**** RECORDS SHOWN

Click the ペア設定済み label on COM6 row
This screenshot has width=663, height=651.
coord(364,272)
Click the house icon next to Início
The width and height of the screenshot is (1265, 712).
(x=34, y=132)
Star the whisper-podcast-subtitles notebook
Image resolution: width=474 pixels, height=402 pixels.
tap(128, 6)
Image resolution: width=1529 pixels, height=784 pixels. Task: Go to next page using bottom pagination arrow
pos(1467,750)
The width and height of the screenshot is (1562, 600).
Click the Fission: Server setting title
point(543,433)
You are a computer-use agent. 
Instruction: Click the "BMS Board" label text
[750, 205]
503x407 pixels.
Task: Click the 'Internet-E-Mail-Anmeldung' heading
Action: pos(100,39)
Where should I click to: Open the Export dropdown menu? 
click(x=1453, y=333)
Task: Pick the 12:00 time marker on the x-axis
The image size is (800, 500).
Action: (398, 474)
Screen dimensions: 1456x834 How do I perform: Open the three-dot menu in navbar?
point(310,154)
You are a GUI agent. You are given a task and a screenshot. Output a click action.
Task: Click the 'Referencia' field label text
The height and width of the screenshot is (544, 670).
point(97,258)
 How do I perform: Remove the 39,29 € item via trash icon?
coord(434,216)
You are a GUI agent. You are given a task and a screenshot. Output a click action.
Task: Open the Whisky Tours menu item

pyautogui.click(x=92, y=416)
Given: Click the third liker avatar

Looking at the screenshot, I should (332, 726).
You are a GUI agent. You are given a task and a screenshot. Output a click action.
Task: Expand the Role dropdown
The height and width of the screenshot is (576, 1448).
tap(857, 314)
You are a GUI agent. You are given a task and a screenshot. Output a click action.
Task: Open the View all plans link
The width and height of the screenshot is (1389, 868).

********

Give the records above again, word for word.

§ EXERCISE ANSWER:
Click the ペア設定済み label on COM6 row
This screenshot has width=663, height=651.
coord(364,272)
Click the house icon next to Início
The width and height of the screenshot is (1265, 712).
(x=34, y=132)
Star the whisper-podcast-subtitles notebook
Image resolution: width=474 pixels, height=402 pixels.
tap(128, 6)
Image resolution: width=1529 pixels, height=784 pixels. Task: Go to next page using bottom pagination arrow
pos(1467,750)
The width and height of the screenshot is (1562, 600).
Click the Fission: Server setting title
point(543,433)
You are a computer-use agent. 
Instruction: Click the "BMS Board" label text
[750, 205]
503x407 pixels.
Task: Click the 'Internet-E-Mail-Anmeldung' heading
Action: pos(100,39)
Where should I click to: Open the Export dropdown menu? 
click(x=1453, y=333)
Task: Pick the 12:00 time marker on the x-axis
The image size is (800, 500).
Action: (398, 474)
Screen dimensions: 1456x834 How do I perform: Open the three-dot menu in navbar?
point(310,154)
You are a GUI agent. You are given a task and a screenshot. Output a click action.
Task: Click the 'Referencia' field label text
The height and width of the screenshot is (544, 670).
point(97,258)
 How do I perform: Remove the 39,29 € item via trash icon?
coord(434,216)
You are a GUI agent. You are given a task and a screenshot. Output a click action.
Task: Open the Whisky Tours menu item

pyautogui.click(x=92, y=416)
Given: Click the third liker avatar

Looking at the screenshot, I should (332, 726).
You are a GUI agent. You are given a task and a screenshot. Output a click action.
Task: Expand the Role dropdown
The height and width of the screenshot is (576, 1448).
tap(857, 314)
You are a GUI agent. You are given a task and a screenshot. Output a click action.
Task: Open the View all plans link
The width and height of the screenshot is (1389, 868).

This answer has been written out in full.